Regulation of the "spontaneous' (background) immunoglobulin synthesis

Abstract

The number of mature cytoplasmic immunoglobulin containing cells (C-Ig cells) in various lymphoid organs of the mouse was studied as a function of antigenic load and the presence of T cells. Both antigen and T-cell deprivation decreased the number of C-Ig cells (plasma blasts and plasma cells). The absolute C-Ig cell numbers were minimal in germfree nude mice, intermediate in specific pathogen-free (SPF) nude mice and in germ-free thymus-bearing mice, and the largest in SPF thymus-bearing mice.
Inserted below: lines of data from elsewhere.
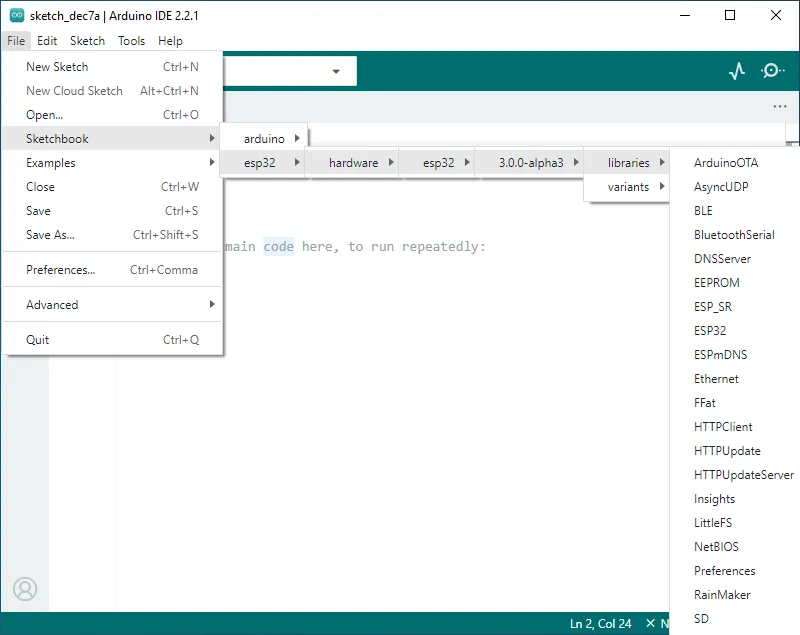800x635 pixels.
Task: Click the three-dots editor options icon
Action: coord(780,106)
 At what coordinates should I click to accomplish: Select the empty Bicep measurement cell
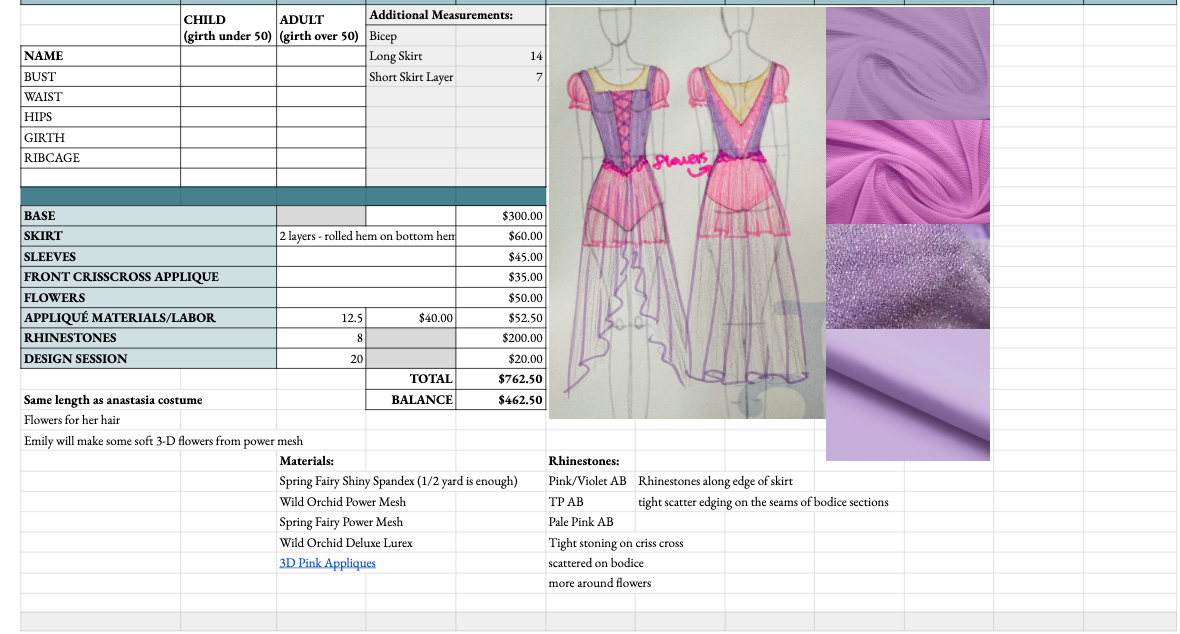pos(501,36)
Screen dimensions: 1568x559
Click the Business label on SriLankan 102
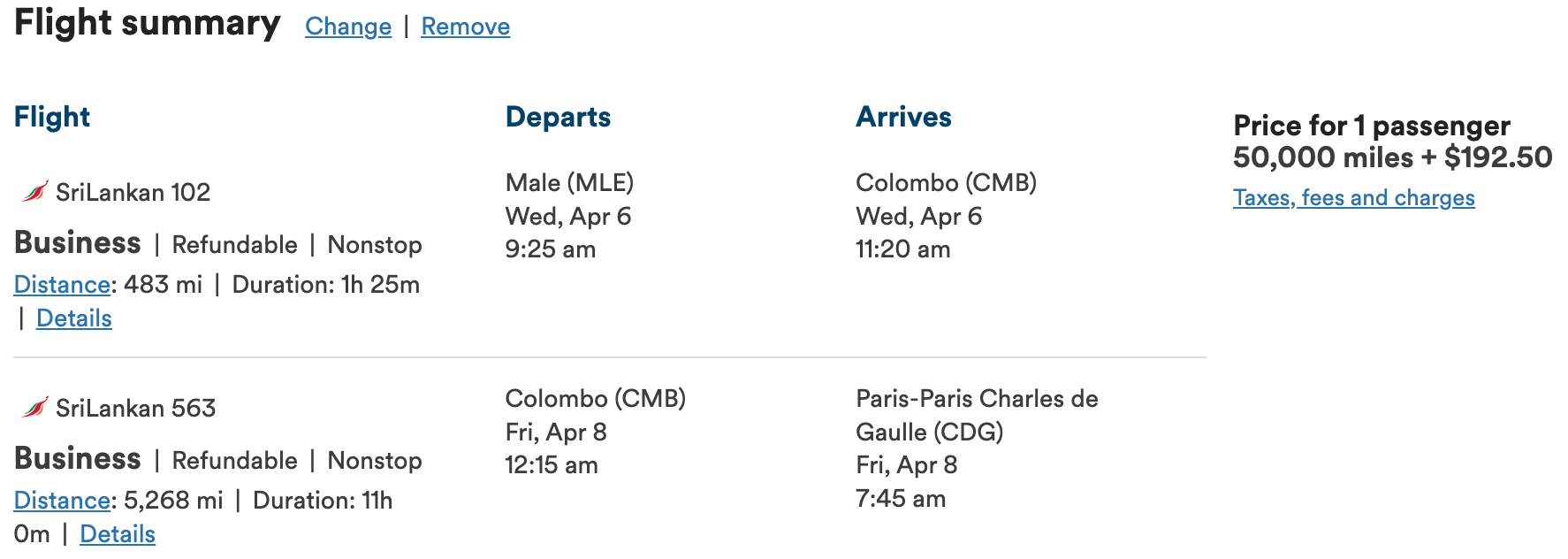(x=77, y=243)
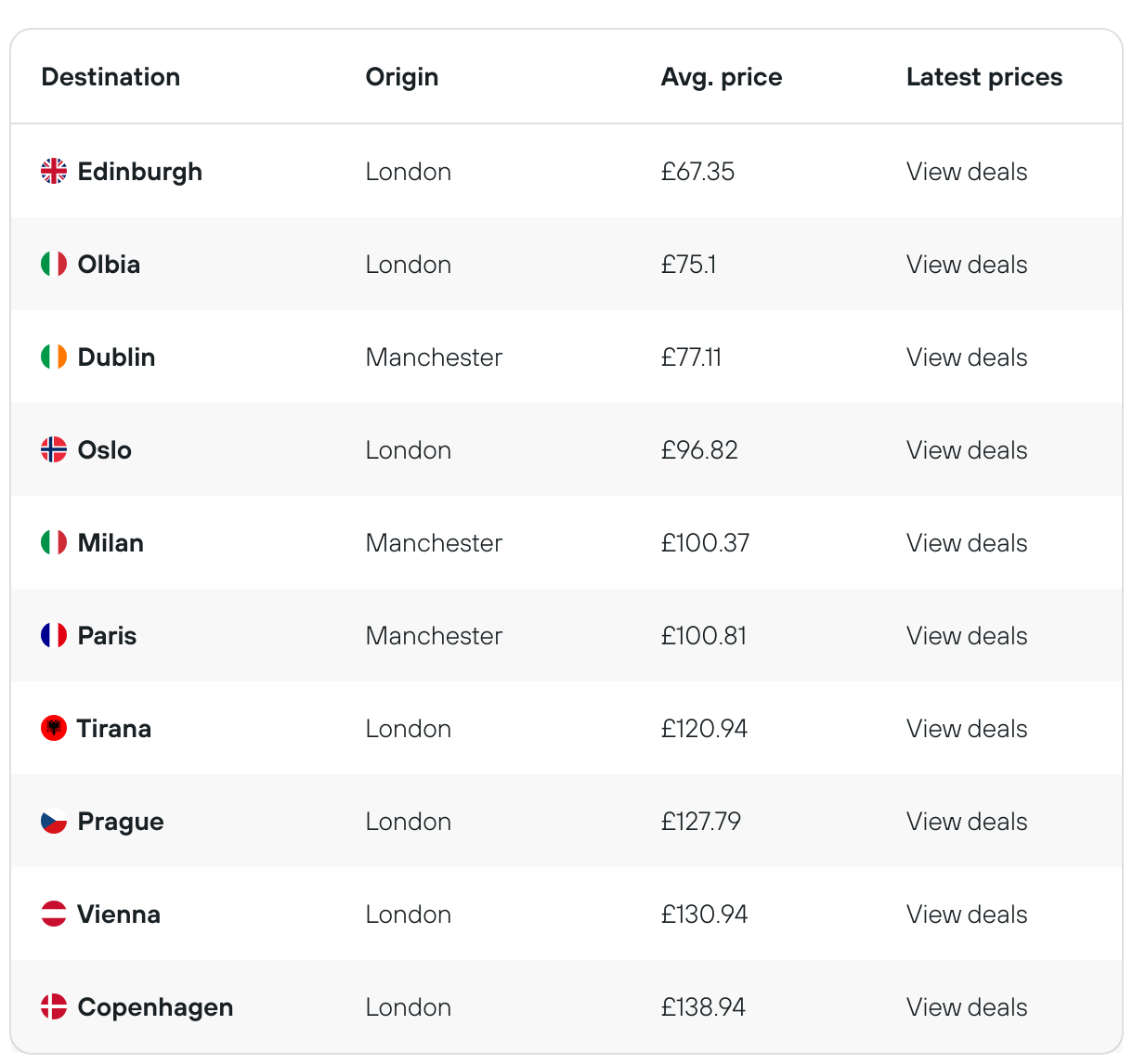
Task: Click the Avg. price column header
Action: (722, 77)
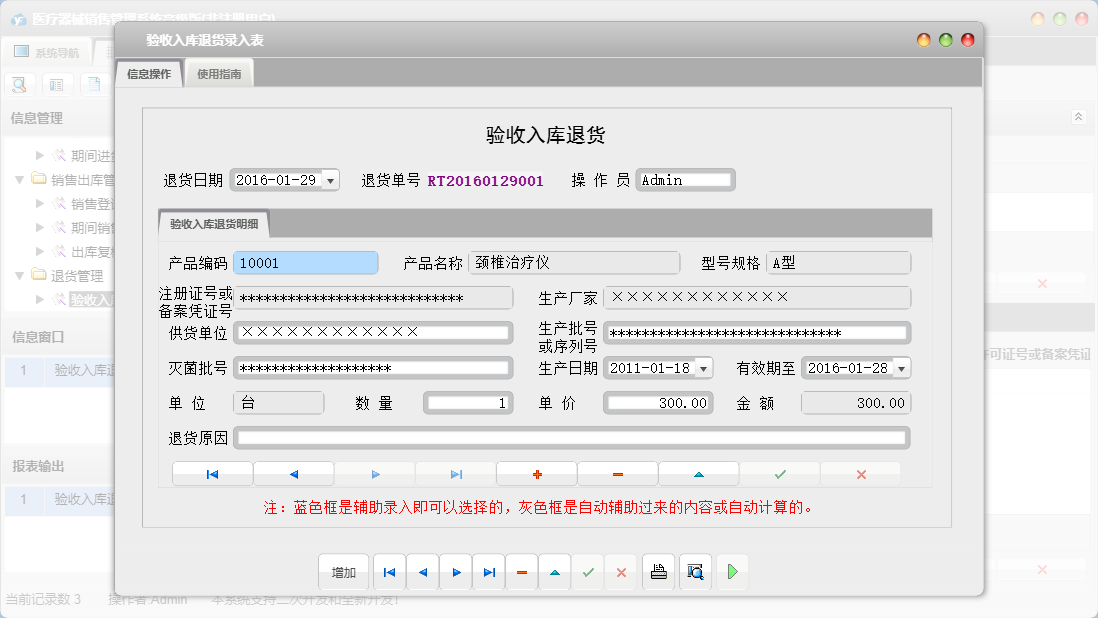Cancel changes with the red X icon
The height and width of the screenshot is (618, 1098).
860,472
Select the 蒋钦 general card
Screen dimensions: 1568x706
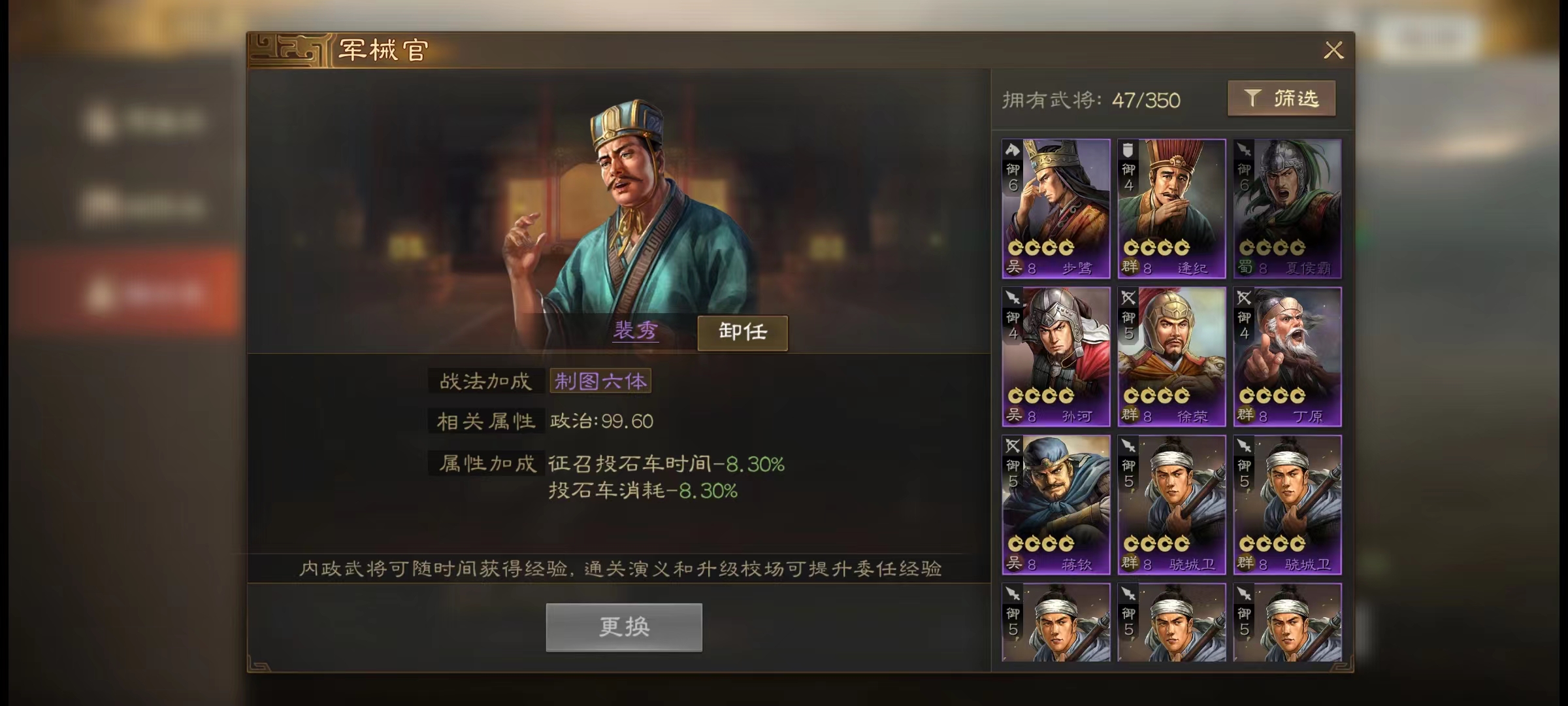tap(1056, 505)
The bone marrow was the organ where this picture was most strikingly examplified. In germfree C3H mice raised on a synthetic diet the bone marrow of 3 out of 4 mice tested did not show any C-Ig cell. None of them had C-Ig cells in the mesenteric lymph nodes. The Ig class distribution of the C-Ig cells and the incidence of C-Ig cells positive for more than one Ig heavy-chain isotype ("double producers') were also highly dependent upon the antigenic load and the presence of T cells. C-IgM cells were well represented in all groups of mice. Appreciable numbers of C-IgA cells were only found in SPF thymus-bearing mice. The absolute number, but not the relative number, of C-IgG cells followed the same pattern. The percentages of double producers in the various lymphoid organs were largest in germfree nude mice, intermediate in SPF nude mice and in germfree thymus-bearing mice, and minimal in SPF thymus-bearing mice. From these studies we conclude that the background synthesis of IgG and IgA in not intentionally immunized mice is virtually completely dependent on stimulation of the immune system by external antigens, in contrast to the production of IgM.